• _Instructions for the task_
Transcribe, word for word, all of the entries below, and exclude any pictures from the copy.

[Data provided Boundary: Start]

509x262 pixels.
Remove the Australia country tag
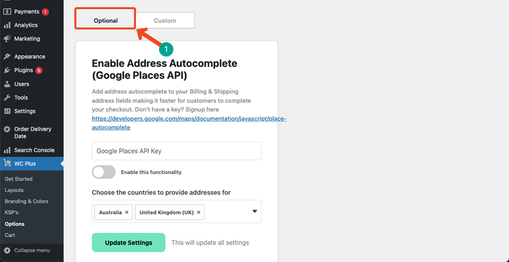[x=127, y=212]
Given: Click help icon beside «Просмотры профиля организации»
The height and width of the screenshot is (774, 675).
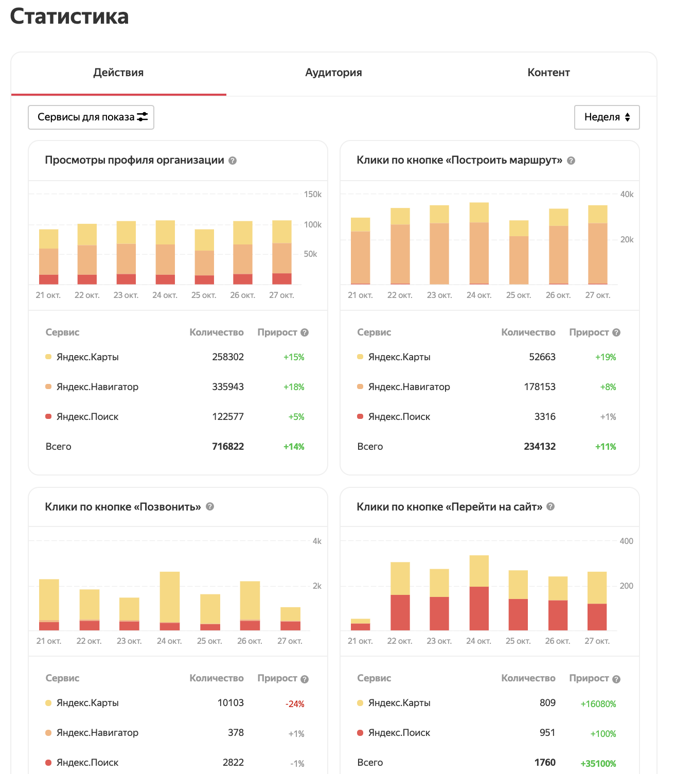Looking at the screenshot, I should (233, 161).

[Data provided Boundary: End]

• _Task result_
509x262 pixels.
Remove the Australia country tag
[x=127, y=212]
Given: Click help icon beside «Просмотры профиля организации»
The height and width of the screenshot is (774, 675).
Looking at the screenshot, I should (233, 161).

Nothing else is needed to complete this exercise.